**Listed records:**
++++
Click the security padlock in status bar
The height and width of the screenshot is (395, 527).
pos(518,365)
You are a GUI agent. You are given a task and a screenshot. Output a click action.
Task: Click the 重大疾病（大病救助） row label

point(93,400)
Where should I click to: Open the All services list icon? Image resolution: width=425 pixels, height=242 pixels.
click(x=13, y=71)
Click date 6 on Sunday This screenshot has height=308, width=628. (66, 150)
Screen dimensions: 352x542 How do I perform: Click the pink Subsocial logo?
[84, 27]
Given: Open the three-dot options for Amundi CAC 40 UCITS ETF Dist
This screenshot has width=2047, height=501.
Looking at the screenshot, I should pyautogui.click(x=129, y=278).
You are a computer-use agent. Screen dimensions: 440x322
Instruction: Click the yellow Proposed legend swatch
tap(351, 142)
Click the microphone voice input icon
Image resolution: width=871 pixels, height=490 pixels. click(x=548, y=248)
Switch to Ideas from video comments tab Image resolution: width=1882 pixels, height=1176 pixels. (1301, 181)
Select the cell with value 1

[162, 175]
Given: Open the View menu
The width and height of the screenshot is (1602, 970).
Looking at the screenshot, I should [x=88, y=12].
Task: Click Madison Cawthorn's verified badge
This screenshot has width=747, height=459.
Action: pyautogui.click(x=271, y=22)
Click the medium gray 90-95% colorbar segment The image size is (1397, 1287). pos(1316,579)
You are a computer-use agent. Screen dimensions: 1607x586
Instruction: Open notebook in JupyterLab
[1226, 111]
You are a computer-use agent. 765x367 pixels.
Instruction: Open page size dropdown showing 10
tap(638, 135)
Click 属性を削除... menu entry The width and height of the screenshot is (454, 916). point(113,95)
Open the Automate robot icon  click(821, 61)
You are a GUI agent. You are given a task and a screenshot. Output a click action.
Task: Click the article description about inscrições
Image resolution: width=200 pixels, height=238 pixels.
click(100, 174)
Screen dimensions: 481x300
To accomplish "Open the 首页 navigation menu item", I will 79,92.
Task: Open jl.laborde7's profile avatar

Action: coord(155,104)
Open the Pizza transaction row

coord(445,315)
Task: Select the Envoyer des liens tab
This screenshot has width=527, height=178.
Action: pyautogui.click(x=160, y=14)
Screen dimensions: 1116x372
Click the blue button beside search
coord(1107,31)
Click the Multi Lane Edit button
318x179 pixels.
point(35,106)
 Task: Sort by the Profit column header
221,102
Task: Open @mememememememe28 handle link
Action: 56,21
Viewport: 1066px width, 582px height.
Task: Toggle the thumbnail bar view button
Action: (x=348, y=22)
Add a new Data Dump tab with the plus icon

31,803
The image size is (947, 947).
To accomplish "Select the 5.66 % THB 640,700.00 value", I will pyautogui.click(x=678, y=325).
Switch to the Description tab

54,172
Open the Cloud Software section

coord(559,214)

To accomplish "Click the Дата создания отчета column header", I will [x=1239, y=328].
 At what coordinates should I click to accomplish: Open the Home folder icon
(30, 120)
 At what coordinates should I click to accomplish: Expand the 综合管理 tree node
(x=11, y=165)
++++
**Given exercise:** Reproduce every one of the records above word for word, from first to last.

**Result of the exercise:**
Click the security padlock in status bar
The height and width of the screenshot is (395, 527).
pos(518,365)
You are a GUI agent. You are given a task and a screenshot. Output a click action.
Task: Click the 重大疾病（大病救助） row label

point(93,400)
Where should I click to: Open the All services list icon? Image resolution: width=425 pixels, height=242 pixels.
click(x=13, y=71)
Click date 6 on Sunday This screenshot has height=308, width=628. (66, 150)
Screen dimensions: 352x542 How do I perform: Click the pink Subsocial logo?
[84, 27]
Given: Open the three-dot options for Amundi CAC 40 UCITS ETF Dist
This screenshot has width=2047, height=501.
Looking at the screenshot, I should pyautogui.click(x=129, y=278).
You are a computer-use agent. Screen dimensions: 440x322
Instruction: Click the yellow Proposed legend swatch
tap(351, 142)
Click the microphone voice input icon
Image resolution: width=871 pixels, height=490 pixels. click(x=548, y=248)
Switch to Ideas from video comments tab Image resolution: width=1882 pixels, height=1176 pixels. (1301, 181)
Select the cell with value 1

[162, 175]
Given: Open the View menu
The width and height of the screenshot is (1602, 970).
Looking at the screenshot, I should [x=88, y=12].
Task: Click Madison Cawthorn's verified badge
This screenshot has width=747, height=459.
Action: pyautogui.click(x=271, y=22)
Click the medium gray 90-95% colorbar segment The image size is (1397, 1287). pos(1316,579)
You are a computer-use agent. Screen dimensions: 1607x586
Instruction: Open notebook in JupyterLab
[1226, 111]
You are a computer-use agent. 765x367 pixels.
Instruction: Open page size dropdown showing 10
tap(638, 135)
Click 属性を削除... menu entry The width and height of the screenshot is (454, 916). point(113,95)
Open the Automate robot icon  click(821, 61)
You are a GUI agent. You are given a task and a screenshot. Output a click action.
Task: Click the article description about inscrições
Image resolution: width=200 pixels, height=238 pixels.
click(100, 174)
Screen dimensions: 481x300
To accomplish "Open the 首页 navigation menu item", I will 79,92.
Task: Open jl.laborde7's profile avatar

Action: coord(155,104)
Open the Pizza transaction row

coord(445,315)
Task: Select the Envoyer des liens tab
This screenshot has width=527, height=178.
Action: pyautogui.click(x=160, y=14)
Screen dimensions: 1116x372
Click the blue button beside search
coord(1107,31)
Click the Multi Lane Edit button
318x179 pixels.
point(35,106)
 Task: Sort by the Profit column header
221,102
Task: Open @mememememememe28 handle link
Action: 56,21
Viewport: 1066px width, 582px height.
Task: Toggle the thumbnail bar view button
Action: (x=348, y=22)
Add a new Data Dump tab with the plus icon

31,803
The image size is (947, 947).
To accomplish "Select the 5.66 % THB 640,700.00 value", I will pyautogui.click(x=678, y=325).
Switch to the Description tab

54,172
Open the Cloud Software section

coord(559,214)

To accomplish "Click the Дата создания отчета column header", I will [x=1239, y=328].
 At what coordinates should I click to accomplish: Open the Home folder icon
(30, 120)
 At what coordinates should I click to accomplish: Expand the 综合管理 tree node
(x=11, y=165)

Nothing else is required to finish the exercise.